##### Raw data

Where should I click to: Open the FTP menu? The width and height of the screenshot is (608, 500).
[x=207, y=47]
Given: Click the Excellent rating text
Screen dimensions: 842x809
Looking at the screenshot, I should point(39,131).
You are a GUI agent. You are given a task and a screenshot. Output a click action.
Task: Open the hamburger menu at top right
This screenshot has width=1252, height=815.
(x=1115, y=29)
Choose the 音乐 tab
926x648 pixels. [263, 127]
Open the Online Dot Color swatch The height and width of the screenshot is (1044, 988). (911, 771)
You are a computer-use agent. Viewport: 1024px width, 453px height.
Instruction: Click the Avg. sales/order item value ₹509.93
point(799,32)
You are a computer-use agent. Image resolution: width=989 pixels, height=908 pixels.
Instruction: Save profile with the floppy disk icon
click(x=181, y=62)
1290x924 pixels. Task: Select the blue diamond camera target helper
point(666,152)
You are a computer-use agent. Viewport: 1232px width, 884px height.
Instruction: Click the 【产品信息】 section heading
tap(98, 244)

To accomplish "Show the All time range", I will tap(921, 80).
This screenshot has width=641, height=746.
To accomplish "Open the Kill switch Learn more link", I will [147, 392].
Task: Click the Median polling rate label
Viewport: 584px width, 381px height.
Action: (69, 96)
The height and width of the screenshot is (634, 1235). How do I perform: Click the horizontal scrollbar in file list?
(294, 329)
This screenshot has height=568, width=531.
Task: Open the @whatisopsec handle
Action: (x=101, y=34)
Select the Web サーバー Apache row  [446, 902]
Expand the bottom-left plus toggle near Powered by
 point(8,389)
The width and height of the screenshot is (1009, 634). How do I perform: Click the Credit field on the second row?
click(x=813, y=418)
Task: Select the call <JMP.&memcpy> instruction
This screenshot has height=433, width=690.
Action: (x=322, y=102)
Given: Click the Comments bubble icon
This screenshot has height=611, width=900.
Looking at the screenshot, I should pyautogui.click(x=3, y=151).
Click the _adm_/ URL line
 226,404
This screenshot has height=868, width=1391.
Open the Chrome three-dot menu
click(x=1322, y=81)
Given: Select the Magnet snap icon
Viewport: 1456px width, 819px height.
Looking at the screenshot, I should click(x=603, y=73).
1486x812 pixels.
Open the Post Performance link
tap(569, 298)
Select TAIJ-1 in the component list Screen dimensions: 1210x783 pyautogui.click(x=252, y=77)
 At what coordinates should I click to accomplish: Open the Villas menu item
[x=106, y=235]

##########

**What the task asks:** Exactly and only the lines from the one containing "At what coordinates" to the end of the entries above are to be written out.

**Finished exercise:**
 At what coordinates should I click to accomplish: Open the Villas menu item
[x=106, y=235]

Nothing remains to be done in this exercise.